== RECORD SET ==

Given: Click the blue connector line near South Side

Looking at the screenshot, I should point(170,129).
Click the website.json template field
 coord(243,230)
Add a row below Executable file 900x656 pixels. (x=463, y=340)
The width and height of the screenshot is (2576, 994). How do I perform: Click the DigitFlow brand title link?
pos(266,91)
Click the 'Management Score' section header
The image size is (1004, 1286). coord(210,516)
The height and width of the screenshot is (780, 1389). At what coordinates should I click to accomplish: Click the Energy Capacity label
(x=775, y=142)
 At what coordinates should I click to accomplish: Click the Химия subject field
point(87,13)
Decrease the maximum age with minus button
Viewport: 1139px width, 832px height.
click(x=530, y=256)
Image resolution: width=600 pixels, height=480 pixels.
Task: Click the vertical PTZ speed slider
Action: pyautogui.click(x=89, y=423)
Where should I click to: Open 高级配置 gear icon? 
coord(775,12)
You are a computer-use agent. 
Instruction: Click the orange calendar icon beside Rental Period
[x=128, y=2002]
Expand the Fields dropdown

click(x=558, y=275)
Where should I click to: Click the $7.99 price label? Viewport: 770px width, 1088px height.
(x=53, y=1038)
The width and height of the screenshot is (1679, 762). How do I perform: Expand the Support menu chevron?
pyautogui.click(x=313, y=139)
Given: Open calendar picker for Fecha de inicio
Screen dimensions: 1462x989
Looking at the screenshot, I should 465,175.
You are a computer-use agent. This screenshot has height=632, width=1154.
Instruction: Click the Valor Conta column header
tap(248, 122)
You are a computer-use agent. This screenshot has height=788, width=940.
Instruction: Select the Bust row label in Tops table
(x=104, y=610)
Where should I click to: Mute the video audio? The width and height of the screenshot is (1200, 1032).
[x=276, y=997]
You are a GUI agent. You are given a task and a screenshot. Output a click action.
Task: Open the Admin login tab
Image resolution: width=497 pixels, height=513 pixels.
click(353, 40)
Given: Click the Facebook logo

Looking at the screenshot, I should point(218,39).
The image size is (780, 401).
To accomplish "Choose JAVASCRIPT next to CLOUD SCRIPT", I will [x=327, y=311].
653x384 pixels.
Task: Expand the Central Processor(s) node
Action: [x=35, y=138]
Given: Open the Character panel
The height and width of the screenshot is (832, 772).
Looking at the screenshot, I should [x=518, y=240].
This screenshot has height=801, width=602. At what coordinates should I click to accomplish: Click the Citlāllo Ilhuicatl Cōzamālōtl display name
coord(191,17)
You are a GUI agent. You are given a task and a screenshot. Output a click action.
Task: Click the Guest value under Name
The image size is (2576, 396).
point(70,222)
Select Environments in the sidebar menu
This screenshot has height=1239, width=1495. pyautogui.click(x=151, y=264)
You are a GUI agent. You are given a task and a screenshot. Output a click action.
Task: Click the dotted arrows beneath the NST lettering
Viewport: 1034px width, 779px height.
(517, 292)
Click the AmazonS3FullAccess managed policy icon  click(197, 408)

===

WHAT IS BEING ASKED – The answer should be one number, the count of lines in this material that include the word "computer".

OUTPUT OF THE EXERCISE – 3